*EXERCISE INPUT:*
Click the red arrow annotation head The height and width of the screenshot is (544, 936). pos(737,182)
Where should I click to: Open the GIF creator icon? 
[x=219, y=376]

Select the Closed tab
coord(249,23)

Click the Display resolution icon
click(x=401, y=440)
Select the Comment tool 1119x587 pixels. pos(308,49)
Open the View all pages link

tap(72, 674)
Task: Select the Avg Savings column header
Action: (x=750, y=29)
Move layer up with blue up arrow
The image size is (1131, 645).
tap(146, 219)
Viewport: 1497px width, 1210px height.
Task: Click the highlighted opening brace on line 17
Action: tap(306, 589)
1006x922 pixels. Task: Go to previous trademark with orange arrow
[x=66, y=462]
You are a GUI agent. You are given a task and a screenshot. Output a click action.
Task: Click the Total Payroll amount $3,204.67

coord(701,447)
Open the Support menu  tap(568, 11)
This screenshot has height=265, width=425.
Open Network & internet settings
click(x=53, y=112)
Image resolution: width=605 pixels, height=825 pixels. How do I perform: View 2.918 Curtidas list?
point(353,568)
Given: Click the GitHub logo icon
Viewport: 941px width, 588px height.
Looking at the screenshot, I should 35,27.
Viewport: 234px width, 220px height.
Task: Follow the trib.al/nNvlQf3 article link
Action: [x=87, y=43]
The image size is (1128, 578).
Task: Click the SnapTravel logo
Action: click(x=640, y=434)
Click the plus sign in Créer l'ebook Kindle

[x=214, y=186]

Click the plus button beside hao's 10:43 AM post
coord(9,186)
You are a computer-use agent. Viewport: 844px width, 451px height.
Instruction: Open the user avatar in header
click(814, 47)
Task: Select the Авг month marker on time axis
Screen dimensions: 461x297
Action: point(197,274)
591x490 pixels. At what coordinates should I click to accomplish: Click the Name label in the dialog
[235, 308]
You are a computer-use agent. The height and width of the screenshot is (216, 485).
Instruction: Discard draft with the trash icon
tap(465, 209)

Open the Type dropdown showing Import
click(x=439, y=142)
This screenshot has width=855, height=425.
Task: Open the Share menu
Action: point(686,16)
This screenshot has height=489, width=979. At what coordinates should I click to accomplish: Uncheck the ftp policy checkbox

*ABOUT THIS TASK:* The expected response is the entire listing, repeated word for word.

*SOLUTION:*
Click the red arrow annotation head The height and width of the screenshot is (544, 936). pos(737,182)
Where should I click to: Open the GIF creator icon? 
[x=219, y=376]

Select the Closed tab
coord(249,23)

Click the Display resolution icon
click(x=401, y=440)
Select the Comment tool 1119x587 pixels. pos(308,49)
Open the View all pages link

tap(72, 674)
Task: Select the Avg Savings column header
Action: (x=750, y=29)
Move layer up with blue up arrow
The image size is (1131, 645).
tap(146, 219)
Viewport: 1497px width, 1210px height.
Task: Click the highlighted opening brace on line 17
Action: tap(306, 589)
1006x922 pixels. Task: Go to previous trademark with orange arrow
[x=66, y=462]
You are a GUI agent. You are given a task and a screenshot. Output a click action.
Task: Click the Total Payroll amount $3,204.67

coord(701,447)
Open the Support menu  tap(568, 11)
This screenshot has height=265, width=425.
Open Network & internet settings
click(x=53, y=112)
Image resolution: width=605 pixels, height=825 pixels. How do I perform: View 2.918 Curtidas list?
point(353,568)
Given: Click the GitHub logo icon
Viewport: 941px width, 588px height.
Looking at the screenshot, I should 35,27.
Viewport: 234px width, 220px height.
Task: Follow the trib.al/nNvlQf3 article link
Action: [x=87, y=43]
The image size is (1128, 578).
Task: Click the SnapTravel logo
Action: click(x=640, y=434)
Click the plus sign in Créer l'ebook Kindle

[x=214, y=186]

Click the plus button beside hao's 10:43 AM post
coord(9,186)
You are a computer-use agent. Viewport: 844px width, 451px height.
Instruction: Open the user avatar in header
click(814, 47)
Task: Select the Авг month marker on time axis
Screen dimensions: 461x297
Action: point(197,274)
591x490 pixels. At what coordinates should I click to accomplish: Click the Name label in the dialog
[235, 308]
You are a computer-use agent. The height and width of the screenshot is (216, 485).
Instruction: Discard draft with the trash icon
tap(465, 209)

Open the Type dropdown showing Import
click(x=439, y=142)
This screenshot has width=855, height=425.
Task: Open the Share menu
Action: point(686,16)
This screenshot has height=489, width=979. At what coordinates should I click to accomplish: Uncheck the ftp policy checkbox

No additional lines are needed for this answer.